Donut and OCR-Free Document Understanding

End-to-end document understanding without OCR: Donut reads document images directly and generates structured output, bypassing the error-prone OCR pipeline. Nougat extends this to academic paper parsing.

AdvancedTier 3CurrentSupporting~40 min

Prerequisites

Transformer Architecture Document Intelligence Paddleocr and Practical OCR

Prereq Map

Why This Matters

Traditional document intelligence pipelines rely on OCR as a first step: extract text, then reason about it. This creates a hard dependency on OCR quality. When OCR fails (handwritten text, degraded scans, unusual fonts, low-resolution images), every downstream component fails too. Errors compound through the pipeline.

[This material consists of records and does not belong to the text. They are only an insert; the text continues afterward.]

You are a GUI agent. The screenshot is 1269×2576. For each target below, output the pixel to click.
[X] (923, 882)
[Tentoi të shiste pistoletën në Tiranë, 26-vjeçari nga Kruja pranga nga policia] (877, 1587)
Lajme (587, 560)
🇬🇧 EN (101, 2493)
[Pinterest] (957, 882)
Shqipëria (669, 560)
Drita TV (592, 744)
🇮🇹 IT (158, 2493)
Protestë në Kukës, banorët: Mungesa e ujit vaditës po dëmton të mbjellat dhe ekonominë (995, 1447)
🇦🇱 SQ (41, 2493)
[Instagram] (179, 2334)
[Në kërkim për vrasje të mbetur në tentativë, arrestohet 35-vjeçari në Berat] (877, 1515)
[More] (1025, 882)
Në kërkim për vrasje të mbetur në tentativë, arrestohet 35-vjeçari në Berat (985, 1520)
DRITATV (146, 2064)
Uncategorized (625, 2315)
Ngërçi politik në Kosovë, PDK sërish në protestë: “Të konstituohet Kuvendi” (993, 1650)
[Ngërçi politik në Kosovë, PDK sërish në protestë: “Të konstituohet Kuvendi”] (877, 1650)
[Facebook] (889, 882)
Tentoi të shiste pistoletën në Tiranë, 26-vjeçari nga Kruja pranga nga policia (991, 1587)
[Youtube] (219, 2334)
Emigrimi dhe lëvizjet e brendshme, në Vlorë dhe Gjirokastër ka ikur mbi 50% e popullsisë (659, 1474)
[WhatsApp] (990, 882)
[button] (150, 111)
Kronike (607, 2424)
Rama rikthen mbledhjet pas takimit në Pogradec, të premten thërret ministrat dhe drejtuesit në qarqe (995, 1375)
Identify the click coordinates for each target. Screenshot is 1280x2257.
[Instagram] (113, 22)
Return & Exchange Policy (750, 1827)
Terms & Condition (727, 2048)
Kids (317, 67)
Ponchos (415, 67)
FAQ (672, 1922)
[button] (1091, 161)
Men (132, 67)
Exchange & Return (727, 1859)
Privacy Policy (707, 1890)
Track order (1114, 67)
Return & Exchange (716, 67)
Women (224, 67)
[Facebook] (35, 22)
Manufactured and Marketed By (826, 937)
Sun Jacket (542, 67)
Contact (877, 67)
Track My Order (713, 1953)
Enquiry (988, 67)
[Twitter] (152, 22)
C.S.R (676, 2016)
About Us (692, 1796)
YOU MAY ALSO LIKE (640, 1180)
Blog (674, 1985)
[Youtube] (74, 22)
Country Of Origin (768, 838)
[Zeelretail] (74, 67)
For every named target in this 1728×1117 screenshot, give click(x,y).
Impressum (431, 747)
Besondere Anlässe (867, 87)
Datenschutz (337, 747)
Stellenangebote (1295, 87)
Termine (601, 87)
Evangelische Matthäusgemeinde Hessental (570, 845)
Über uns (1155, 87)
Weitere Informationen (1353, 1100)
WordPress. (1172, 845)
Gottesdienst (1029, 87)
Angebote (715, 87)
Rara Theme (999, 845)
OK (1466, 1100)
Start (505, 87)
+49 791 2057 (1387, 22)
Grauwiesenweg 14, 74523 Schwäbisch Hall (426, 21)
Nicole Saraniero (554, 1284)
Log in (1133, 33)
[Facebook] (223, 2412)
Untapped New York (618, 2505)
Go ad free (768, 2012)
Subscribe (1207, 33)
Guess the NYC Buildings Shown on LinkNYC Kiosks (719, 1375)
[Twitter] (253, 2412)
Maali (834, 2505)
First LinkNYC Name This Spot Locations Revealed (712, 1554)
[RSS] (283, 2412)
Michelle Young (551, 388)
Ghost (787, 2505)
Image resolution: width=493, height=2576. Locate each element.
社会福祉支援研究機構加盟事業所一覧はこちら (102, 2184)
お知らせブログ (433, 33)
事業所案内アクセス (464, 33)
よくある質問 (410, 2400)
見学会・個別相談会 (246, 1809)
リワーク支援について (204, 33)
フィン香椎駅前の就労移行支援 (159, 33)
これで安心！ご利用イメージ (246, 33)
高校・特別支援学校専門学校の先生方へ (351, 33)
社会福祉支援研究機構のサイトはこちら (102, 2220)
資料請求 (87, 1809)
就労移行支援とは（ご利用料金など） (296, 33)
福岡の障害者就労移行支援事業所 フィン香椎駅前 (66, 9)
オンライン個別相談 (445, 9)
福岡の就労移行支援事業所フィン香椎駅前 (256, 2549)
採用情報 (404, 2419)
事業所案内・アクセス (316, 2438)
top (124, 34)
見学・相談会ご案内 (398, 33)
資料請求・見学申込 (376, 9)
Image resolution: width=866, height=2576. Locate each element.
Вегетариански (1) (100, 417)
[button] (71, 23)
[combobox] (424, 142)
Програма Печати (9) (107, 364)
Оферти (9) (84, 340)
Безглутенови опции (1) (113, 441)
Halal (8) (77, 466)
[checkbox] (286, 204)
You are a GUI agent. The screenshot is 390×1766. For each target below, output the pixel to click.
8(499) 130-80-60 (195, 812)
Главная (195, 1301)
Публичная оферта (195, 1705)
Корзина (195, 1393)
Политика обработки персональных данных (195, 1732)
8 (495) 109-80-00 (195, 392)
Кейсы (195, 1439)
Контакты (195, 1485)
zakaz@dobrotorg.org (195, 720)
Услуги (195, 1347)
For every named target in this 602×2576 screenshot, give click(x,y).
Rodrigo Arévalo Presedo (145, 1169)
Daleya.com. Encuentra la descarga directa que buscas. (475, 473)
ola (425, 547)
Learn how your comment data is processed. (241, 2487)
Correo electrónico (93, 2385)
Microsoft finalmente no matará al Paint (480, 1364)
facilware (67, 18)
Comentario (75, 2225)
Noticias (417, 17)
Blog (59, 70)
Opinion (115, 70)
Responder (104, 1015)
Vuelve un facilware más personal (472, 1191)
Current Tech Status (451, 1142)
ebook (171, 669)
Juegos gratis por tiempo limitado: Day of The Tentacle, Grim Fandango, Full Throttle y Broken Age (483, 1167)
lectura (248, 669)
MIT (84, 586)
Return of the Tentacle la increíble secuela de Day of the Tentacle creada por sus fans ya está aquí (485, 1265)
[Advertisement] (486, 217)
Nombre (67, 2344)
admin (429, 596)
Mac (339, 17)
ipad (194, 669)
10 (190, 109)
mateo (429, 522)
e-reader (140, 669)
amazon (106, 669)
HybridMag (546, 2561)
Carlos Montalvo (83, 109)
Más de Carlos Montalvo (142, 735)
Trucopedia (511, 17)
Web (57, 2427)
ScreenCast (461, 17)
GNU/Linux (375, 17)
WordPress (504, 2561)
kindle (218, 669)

Infographic on Donut and OCR-free document understanding: an end-to-end transformer that takes a document image and outputs a JSON record without an explicit OCR step. Shows the encoder-decoder architecture, contrasts with classical OCR + structured-output pipelines, lists strengths (no error compounding, lower latency) and weaknesses (no per-token confidence, harder to debug). — OCR-free models replace the OCR pipeline with a single image-to-JSON transformer. No error compounding; harder to debug.

OCR-free models sidestep this entirely. They take a document image as input and produce structured output directly. No text detection, no character recognition, no bounding box alignment. One model, end to end.

Mental Model

Think of the difference between reading a document with your eyes versus having someone transcribe it for you first. If the transcriber makes errors, you reason over corrupted text. OCR-free models "read with their eyes": a vision encoder processes the raw pixels, and a text decoder generates the desired output (JSON fields, LaTeX, answers to questions).

Formal Setup and Notation

Definition

OCR-Free Document Model

An OCR-free document model is a function $f_\theta: \mathcal{I} \to \mathcal{S}$ where $\mathcal{I}$ is the space of document images and $\mathcal{S}$ is the space of structured text sequences. The model consists of:

A vision encoder $g_\phi: \mathcal{I} \to \mathbb{R}^{L \times d}$ producing $L$ visual tokens of dimension $d$
A text decoder $h_\psi: \mathbb{R}^{L \times d} \times \mathcal{V}^* \to \mathcal{V}$ that autoregressively generates output tokens conditioned on visual features

No OCR module appears in this pipeline. The encoder must learn to "read" directly from pixels.

Definition

Prompted Output Generation

For tasks like key information extraction, the model is prompted with a task token. Given image $I$ and task prompt $p$ (e.g., "[extract_invoice]"), the model generates:

$\hat{s} = \arg\max_{s \in \mathcal{V}^*} \prod_{t=1}^{T} p_\theta(s_t | s_{<t}, g_\phi(I), p)$

The output $\hat{s}$ is a structured string (JSON, XML, or LaTeX) that can be parsed into typed fields.

Core Definitions

The Donut (Document Understanding Transformer) architecture uses a Swin Transformer as the vision encoder and a BART-style decoder for text generation. The encoder processes the document image at high resolution (typically $2560 \times 1920$ pixels) and outputs a sequence of visual feature vectors. The decoder generates output tokens conditioned on these features.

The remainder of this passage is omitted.